60 Donors Equals $11 Billion

The stakes are rising. The 2007 Slate 60 list of largest charitable donors recorded total contributions of $11.6 billion, more than double the $4.3 billion just two years ago.

Leading the list were the $4 billion bequest by New York hotelier Leona Helmsley to the Leona M. and Harry B. Helmsley Charitable Trust, which had previously seen very little activity, and hotelier Barron Hilton's gift of $1.2 billion to the Conrad N. Hilton Foundation.

The latest total marked a steep falloff from 2006, when the numbers were skewed by investor Warren E. Buffet's $43.5 billion gift to the Bill and Melinda Gates Foundation, but it still set benchmarks in other ways.

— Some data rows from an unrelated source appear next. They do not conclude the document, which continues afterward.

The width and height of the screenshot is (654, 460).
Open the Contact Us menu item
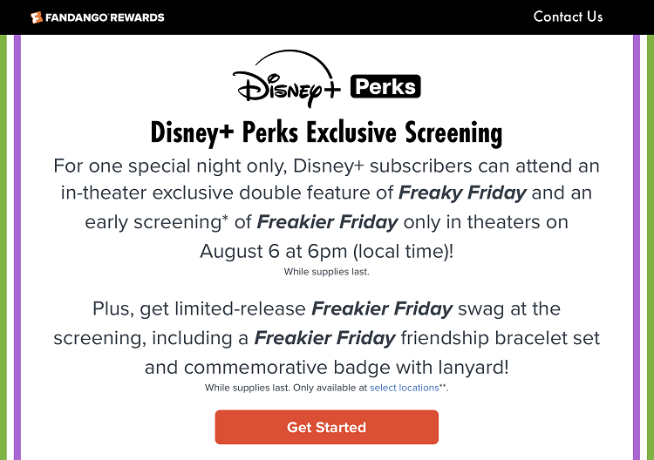pos(568,17)
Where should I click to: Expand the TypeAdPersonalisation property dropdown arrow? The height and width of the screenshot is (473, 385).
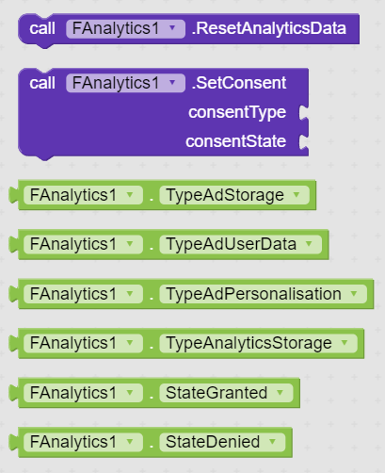(354, 294)
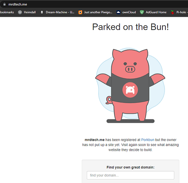Click the pink pig mascot illustration

130,85
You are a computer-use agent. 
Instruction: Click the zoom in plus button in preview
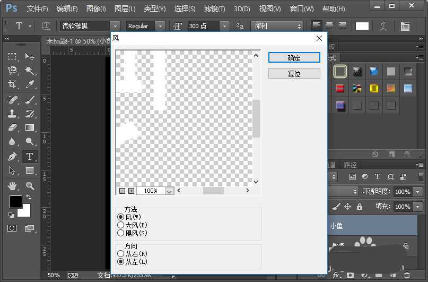131,191
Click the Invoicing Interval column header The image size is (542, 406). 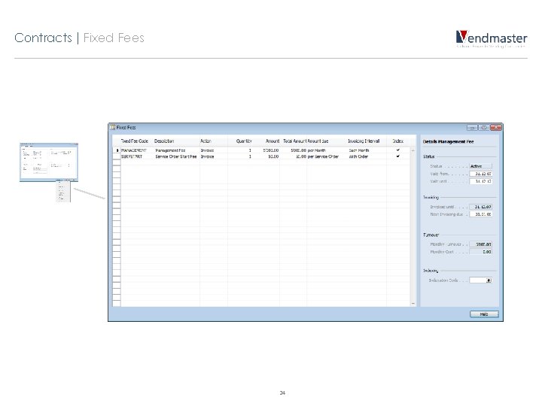[x=364, y=141]
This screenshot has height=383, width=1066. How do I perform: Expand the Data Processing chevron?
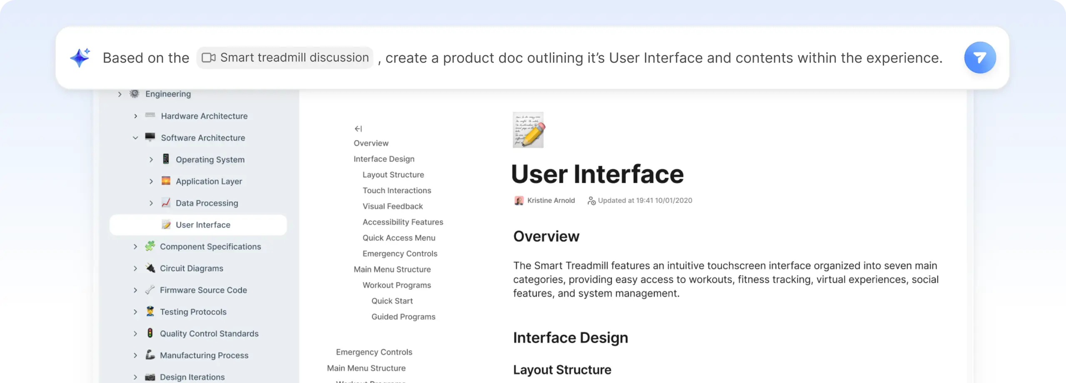point(151,203)
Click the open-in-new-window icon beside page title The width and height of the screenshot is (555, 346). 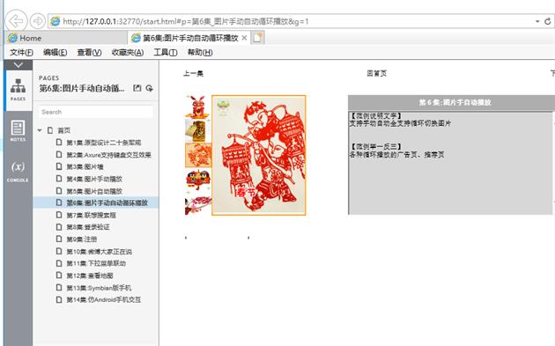click(137, 88)
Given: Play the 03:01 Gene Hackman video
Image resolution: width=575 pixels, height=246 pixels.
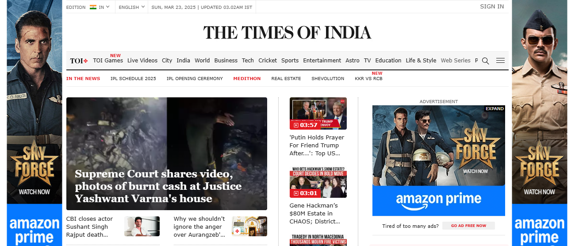Looking at the screenshot, I should coord(318,182).
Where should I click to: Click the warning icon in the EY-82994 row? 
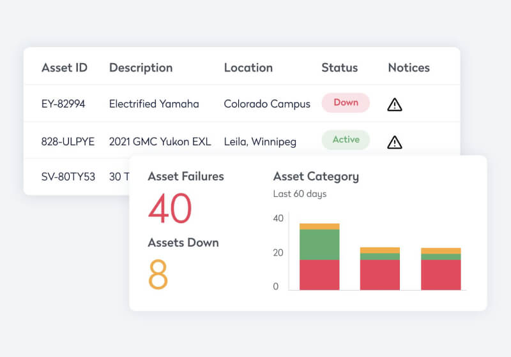coord(395,105)
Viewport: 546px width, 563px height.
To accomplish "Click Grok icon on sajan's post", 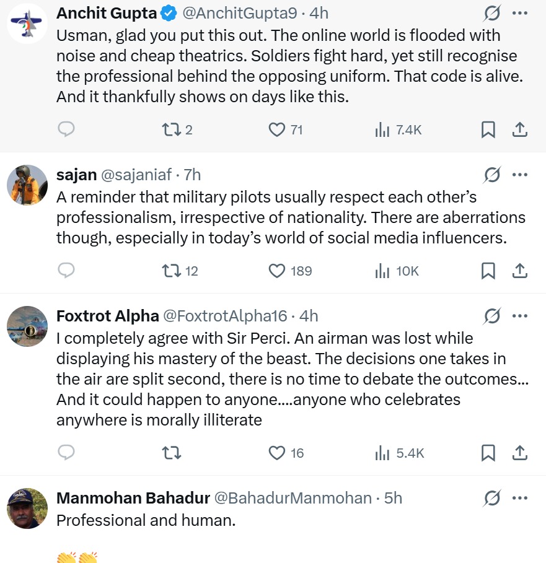I will tap(492, 175).
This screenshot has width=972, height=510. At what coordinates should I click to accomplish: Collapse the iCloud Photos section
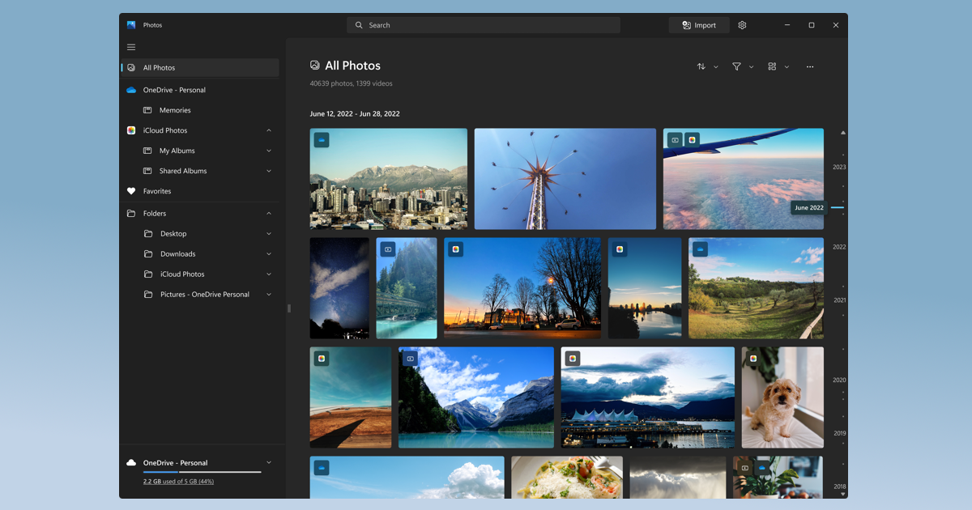(269, 130)
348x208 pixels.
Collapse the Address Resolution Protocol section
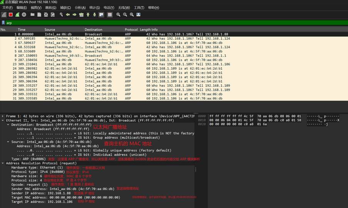[3, 163]

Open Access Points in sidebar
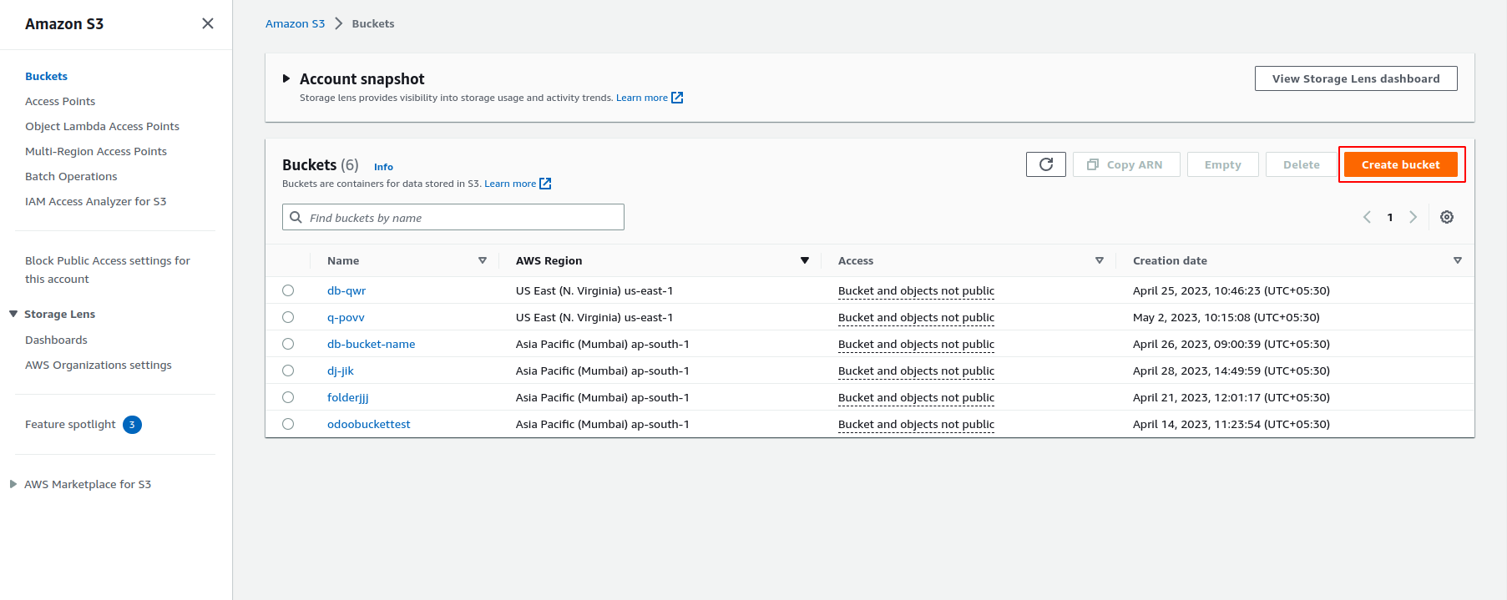pos(60,101)
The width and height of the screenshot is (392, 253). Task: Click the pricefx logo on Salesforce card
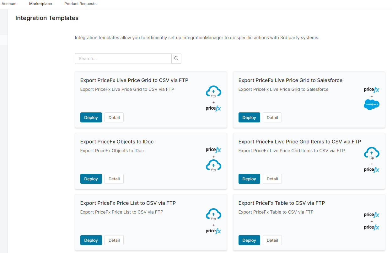click(372, 90)
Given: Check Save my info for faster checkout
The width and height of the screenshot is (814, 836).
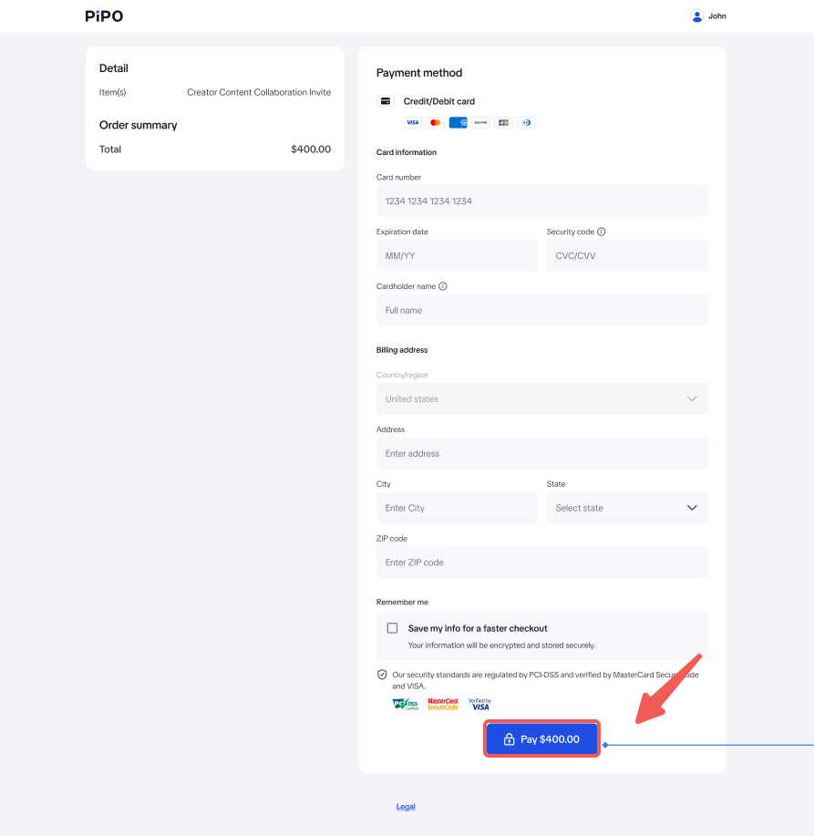Looking at the screenshot, I should pyautogui.click(x=393, y=628).
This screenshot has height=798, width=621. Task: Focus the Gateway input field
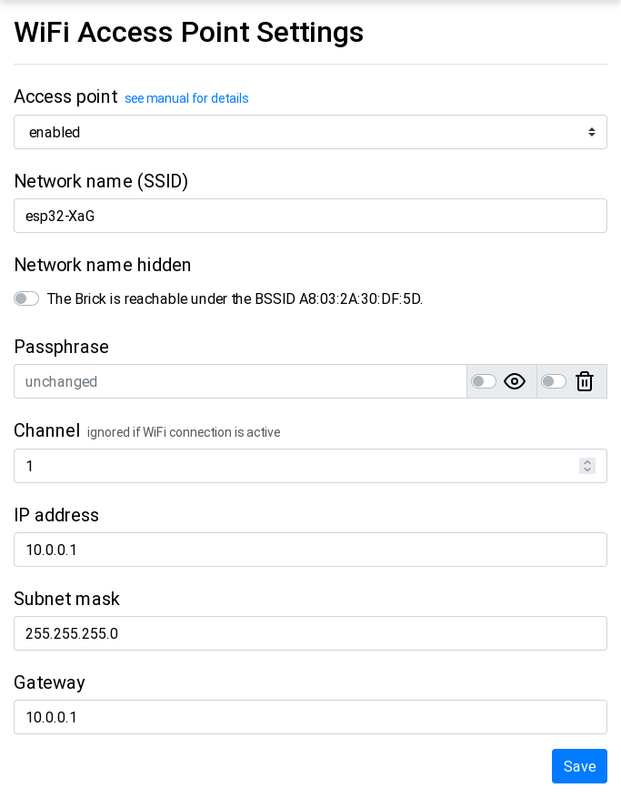pos(310,717)
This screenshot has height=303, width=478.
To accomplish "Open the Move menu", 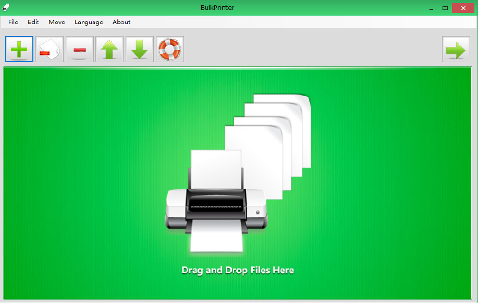I will (56, 22).
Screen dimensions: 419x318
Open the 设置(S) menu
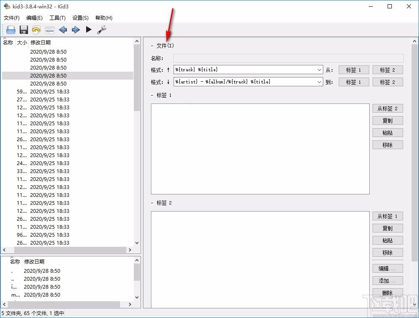pos(80,18)
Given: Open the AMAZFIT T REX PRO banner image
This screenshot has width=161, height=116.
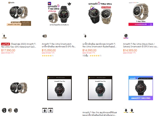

In 2007, the Slate 60 (actually 66 due to a 10-way tie at bottom of the list with $30 million donations) had 24 people who gave at least $100 million, compared to 21 the previous year and a range of two to 15 such gifts annually during the previous decade. The latest median rose to $75 million from $60 million in 2006 and $15 million in 1996, the year the list was launched.

"Wealth is building, so the amounts of the top gifts are going to be larger over time," said Eugene R. Tempel, the executive director of Indiana University's Center on Philanthropy, which compiled the list in conjunction with the online magazine Slate. "You can see a close relationship between the rise in the stock market and increases in gifts."

For that reason, he expects the numbers on next year's list could "very likely" decline as the stock market switched from bull to bear starting late last year in conjunction with the general economy tipping downward.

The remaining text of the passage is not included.